EXERCISE
Produce a word-for-word copy of the lines from the one that contains "Given: Open pull requests icon in header" to the final line of the data below, with all pictures dropped.

(Records drawn from a dataset)

___

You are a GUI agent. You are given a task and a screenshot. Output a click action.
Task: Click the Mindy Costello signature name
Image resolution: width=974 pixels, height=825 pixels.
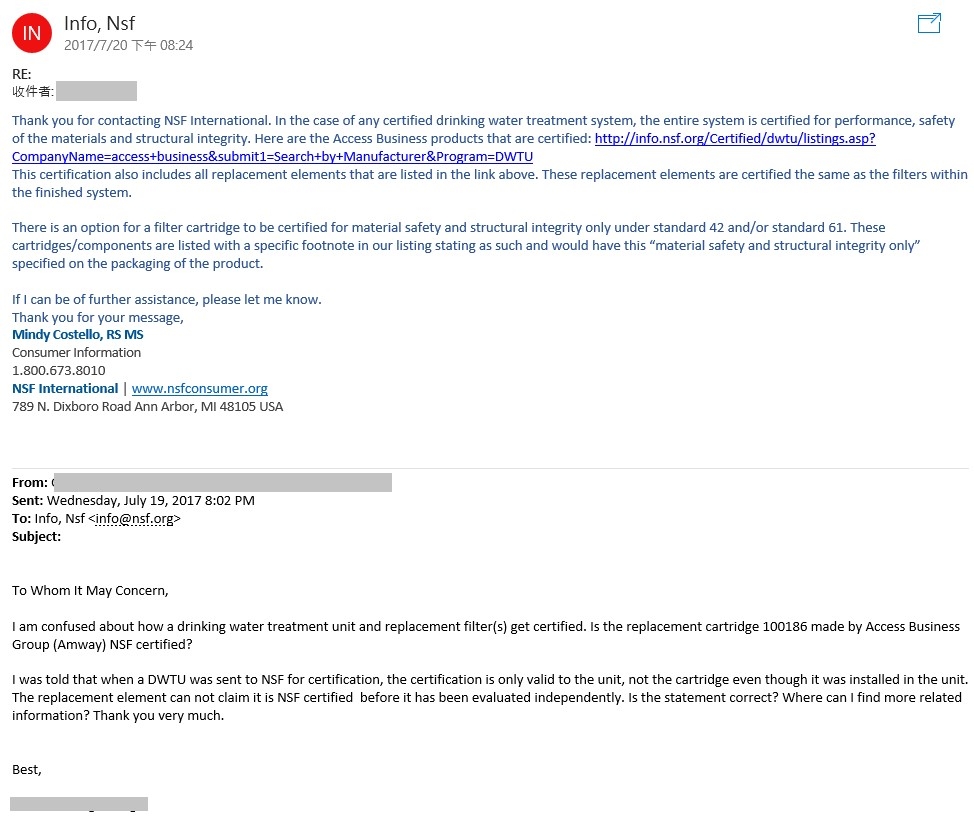point(78,335)
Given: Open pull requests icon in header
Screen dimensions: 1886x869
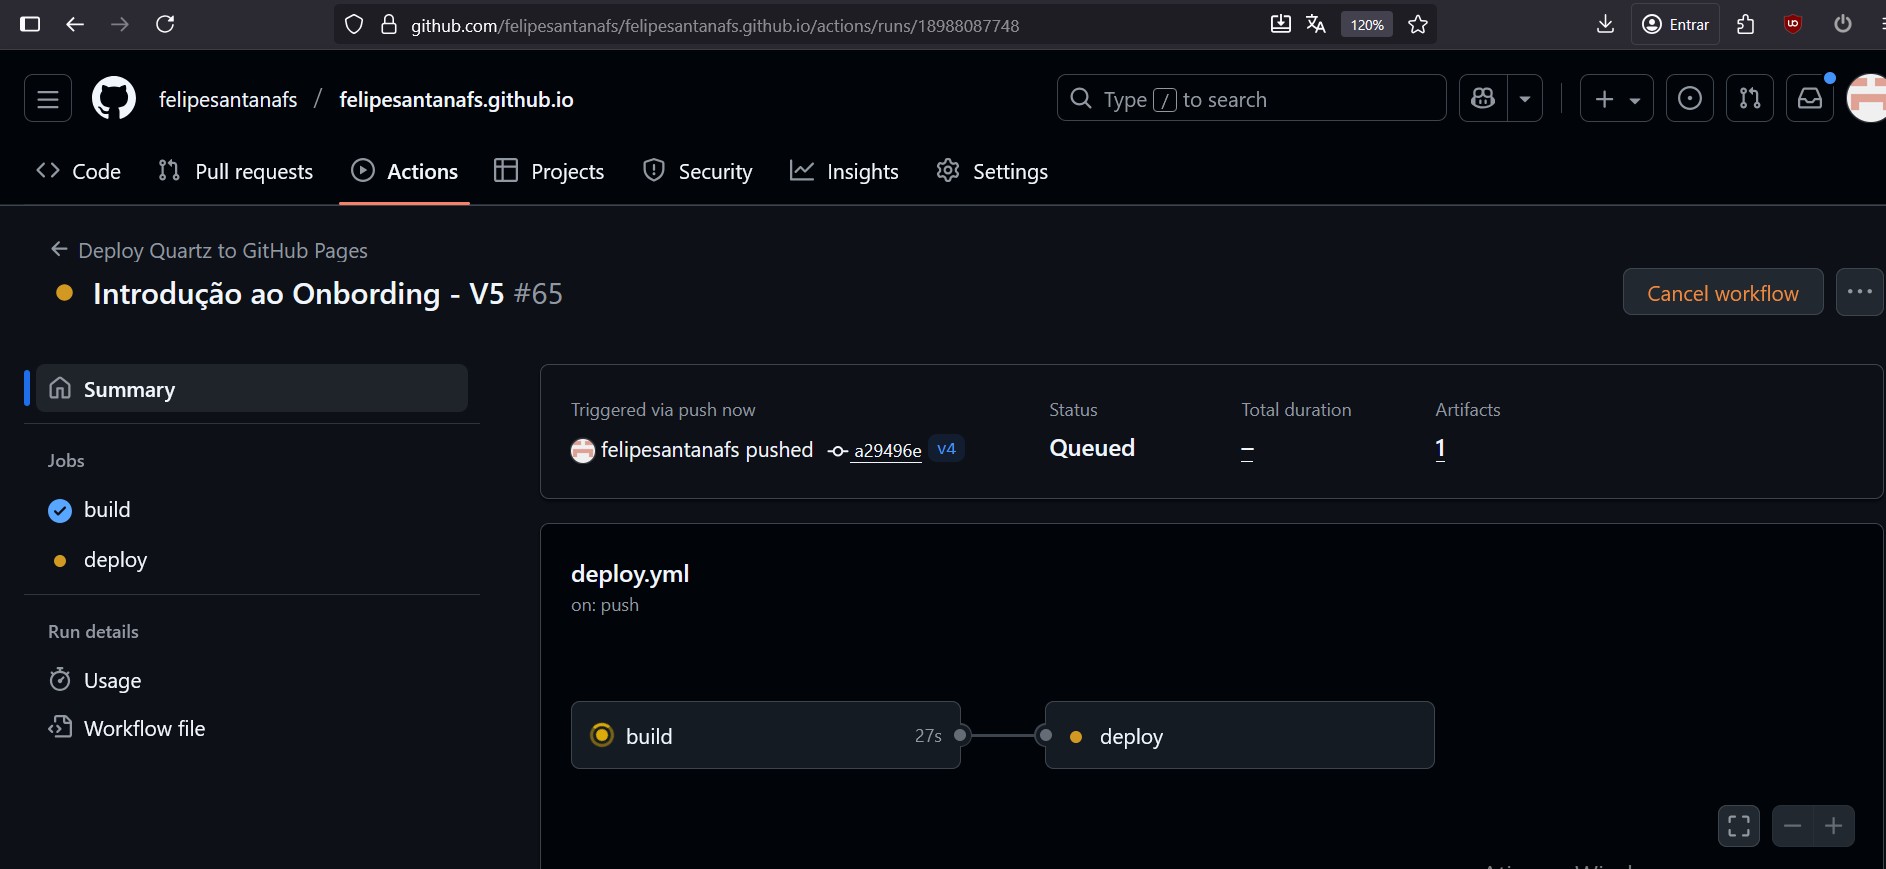Looking at the screenshot, I should tap(1749, 99).
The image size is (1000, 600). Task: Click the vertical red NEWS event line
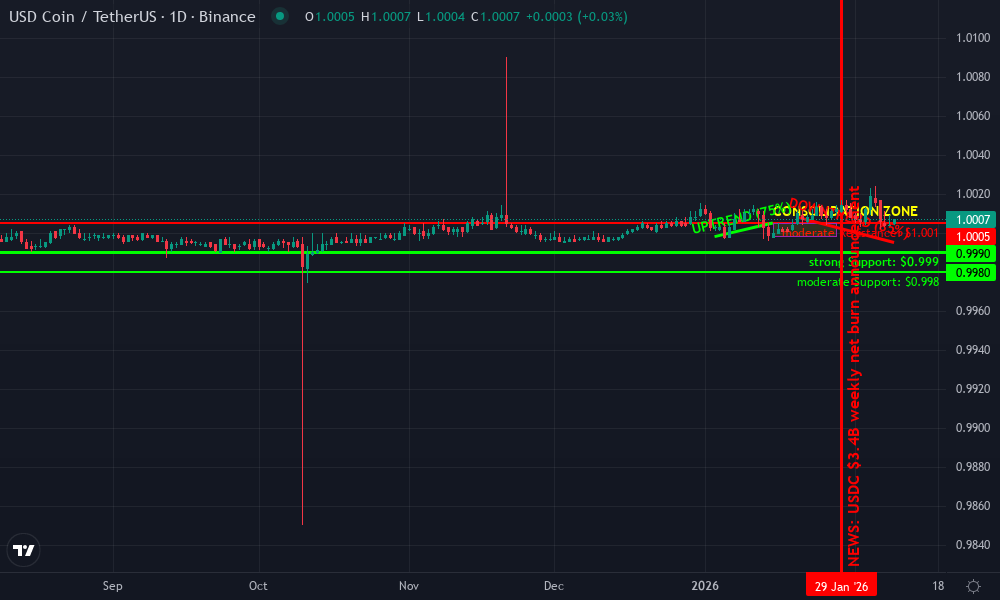coord(841,400)
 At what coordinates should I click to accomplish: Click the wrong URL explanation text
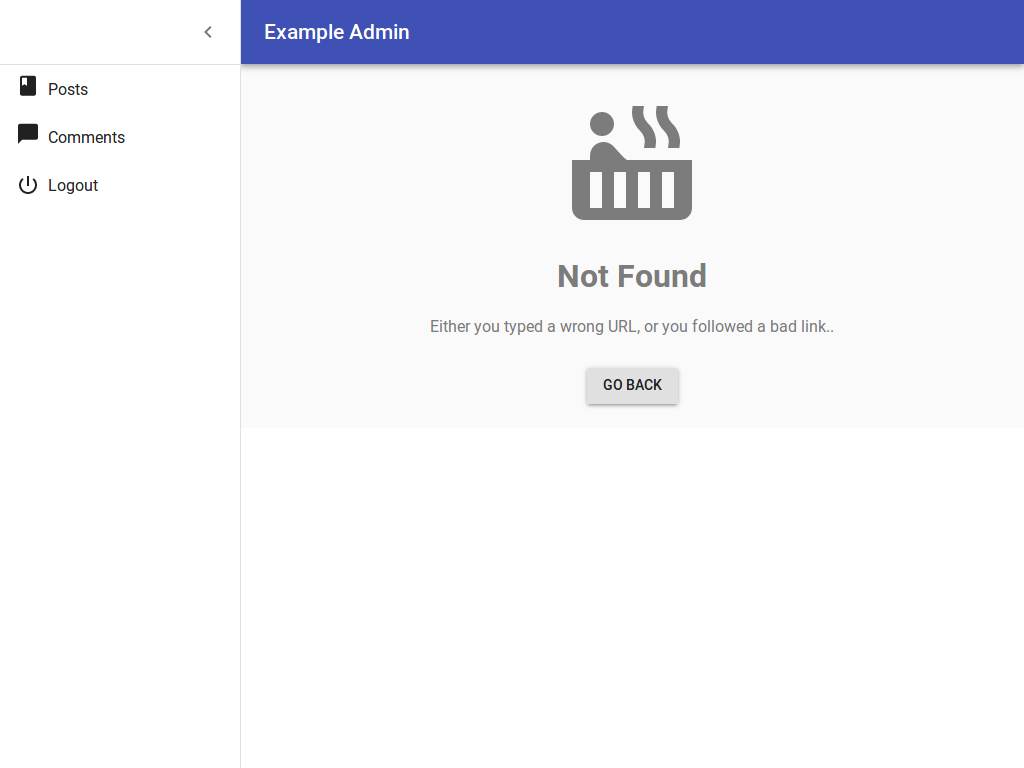pos(632,326)
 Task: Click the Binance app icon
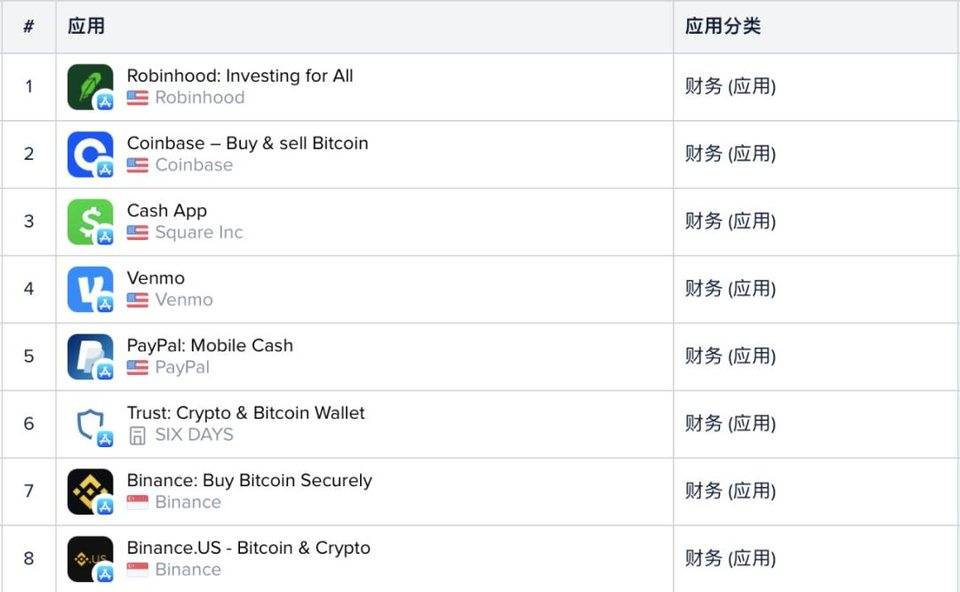coord(91,491)
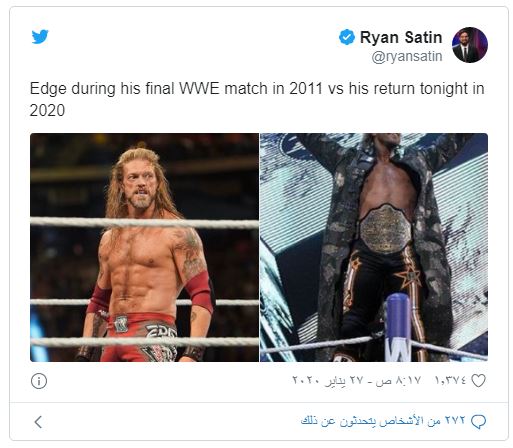513x448 pixels.
Task: Click the 1,374 likes count
Action: (450, 380)
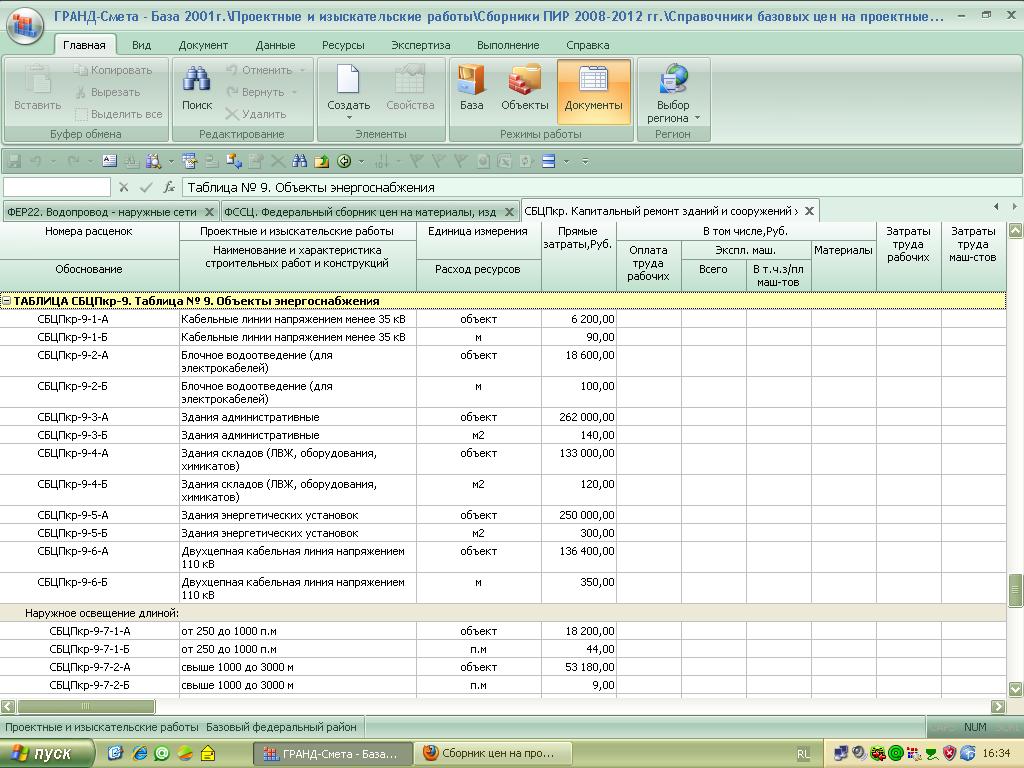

___

RESULT OF THE EXERCISE
Given: Open pull requests icon in header
Screen dimensions: 1886x869
Looking at the screenshot, I should tap(1749, 99).
The image size is (1000, 600). Task: Click the vertical red NEWS event line
coord(841,400)
 At what coordinates should I click to accomplish: Click the wrong URL explanation text
pos(632,326)
 Task: Click the Binance app icon
coord(91,491)
513x448 pixels.
Task: Click the 1,374 likes count
Action: (450, 380)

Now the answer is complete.